Apprehension of the Press
Apprehension of the Press / Regina Coyula
Posted on June 26, 2013
As a young girl, I wanted to study journalism, entirely for the romantic
idea to follow in the tracks of my grandfather, a decent Cuban who from
the jungle in The Free Cuban and then from The World and Bohemia made me
feel proud of my name.
A proud lady with the last name of Nuiry, to whom my name meant nothing,
decided not to accept me into the School of Journalism, and after a long
detour, now as a citizen I am fulfilling that desire of youth.
Did the Congress of the Journalists Union surprise me? There will be a
Congress, but will there be journalism? Yes, they confirm to me. Not all
there will be journalists, but all will be official.
It follows that the independent press not known for its certified
members, is still a press that establishes the necessary counterweight
for contrasting points of view and on more than a few occasions for
important topics that the colleagues of the guild pass over.
The press that “informs” us is an embarrassment. No journalist seems to
realize the ridiculousness of news such as: The Syrian government
inflicted a defeat on the terrorists and mercenaries to regain control
over an important area of Aleppo. This short note serves as an essay on
how the information Cubans receive is transformed. We never heard that
the government lost control of the area, and we still learn that the
Syrian opposition is heterogeneous and essentially native.

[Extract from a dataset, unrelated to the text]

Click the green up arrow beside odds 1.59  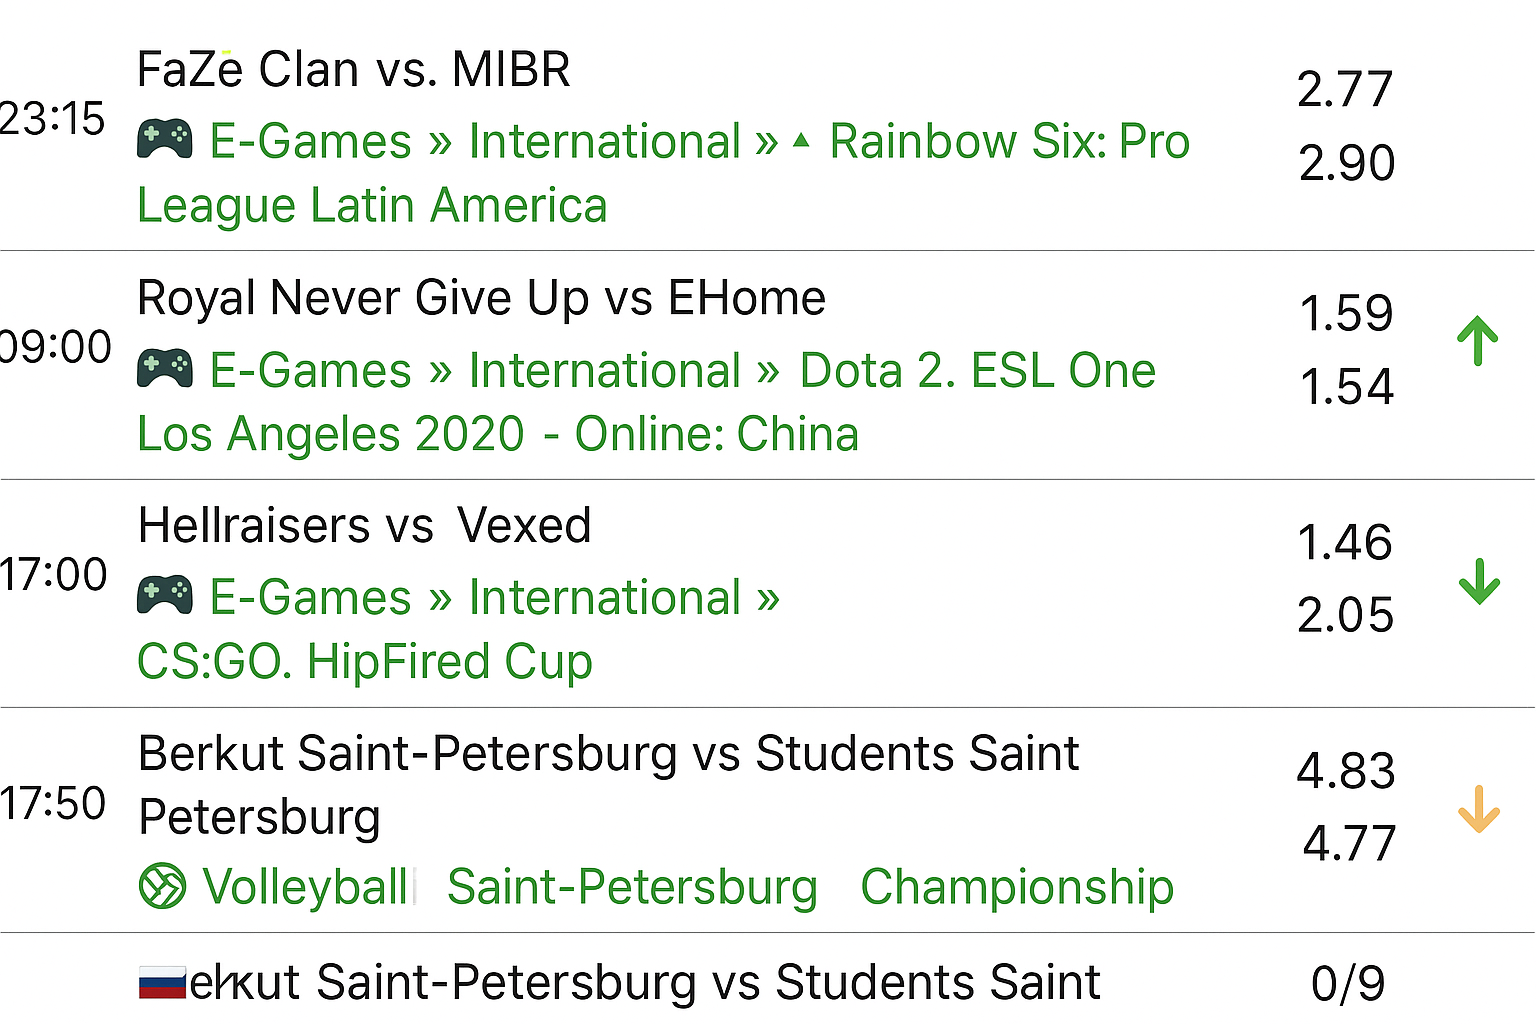(1478, 341)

The Cuban press offers up a banquet of the evils of the world: the
crisis in Europe, political corruption, what to say about the United
States that even has its own journalist (Nicanor Leon Cotayo, no, not a
character from Macondo), another specialized in discovering the links
between the CIA and the Cuban mafia.
With so many foreign problems, and with such international solidarity
with the cause of the Cuban Five, little time is left for national
reporting. So they say almost nothing about the arrests and trials for
corruption, the failure of the sugar harvest, the change of sign of the
Cuban Workers Federation Congress, the housing debt of the victims of
the last two?… five?… eight? cyclones. And these kinds of things, as the
journalist Fritz Suarez Silva says. Oh, and they aren’t my lies.